The boss of Aviva has revealed senior white male recruits have to get a final sign-off from her and the chief people officer as part of the firm’s drive to improve diversity.
Amanda Blanc, who became the insurer’s first female chief executive in 2020, said the policy formed part of its efforts to end sexism in the financial services industry.
The 56-year-old told MPs on the Treasury select committee that ‘there is no non-diverse hire at Aviva without it being signed off by me and the chief people officer’.
Speaking at the Sexism in the City inquiry yesterday, she continued: ‘Not because I don’t trust my team but because I want to make sure that the process followed for that recruitment has been diverse, has been properly done and is not just a phone call to a mate to say, ‘would you like a job, pop up and we’ll fix it up for you’.’

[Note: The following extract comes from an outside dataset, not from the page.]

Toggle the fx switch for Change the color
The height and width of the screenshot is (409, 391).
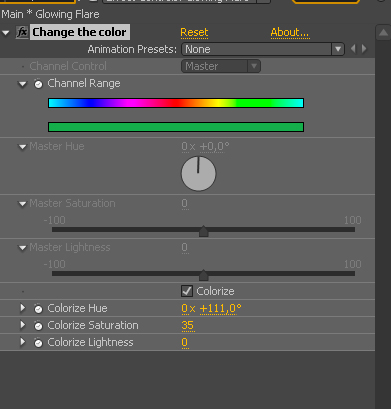pyautogui.click(x=22, y=33)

Sources told MailOnline that if the preferred candidate for a senior role at the firm is not diverse – meaning they are ‘not different to the majority of people’ employed by Aviva – then Mrs Blanc and the chief people officer check the recruitment process.
It is also understood that the company prioritises finding the best candidate for the job, but they also want to recruit a diverse workforce. Some 5 per cent of the firm’s overall roles are for senior leaders and 60 per cent of its senior leaders are men. Mrs Blanc was speaking only about senior hires at Aviva, which has 22,000 staff overall.
During the hearing yesterday Mrs Blanc, who also sits on BP’s board, warned that sexism in the financial services sector is worse than in wider society.
She told MPs that while she had some ‘very positive experiences’ in the industry, ‘many women do not’.
Mrs Blanc, who lives in Hampshire with her husband Ken and has two daughters aged 21 and 17, added: ‘We are dealing with a societal issue that is definitely amplified in financial services.’
She was speaking to the Treasury committee as part of the third public hearing of its sexism inquiry, which was launched after a flurry of harassment allegations rocked the business world.
Mrs Blanc revealed that women from across the industry had been writing to her in recent days as she prepared for the hearing, sharing ‘absolutely appalling’ accounts of harassment, including unwanted sexual advances, being followed into hotel rooms, or being told their pregnancies were ‘inconvenient’ for the firm.
The testimonies also included evidence of women being excluded from key meetings and overlooked for promotions.
The City is under fresh scrutiny after a string of controversies this year, including scandals at the Confederation of British Industry (CBI) and a flurry of claims brought against hedge fund manager Crispin Odey.
Her comments also came on the same day that former BP boss Bernard Looney was forced to forfeit £32.4million after he committed ‘serious misconduct’ over relationships with colleagues.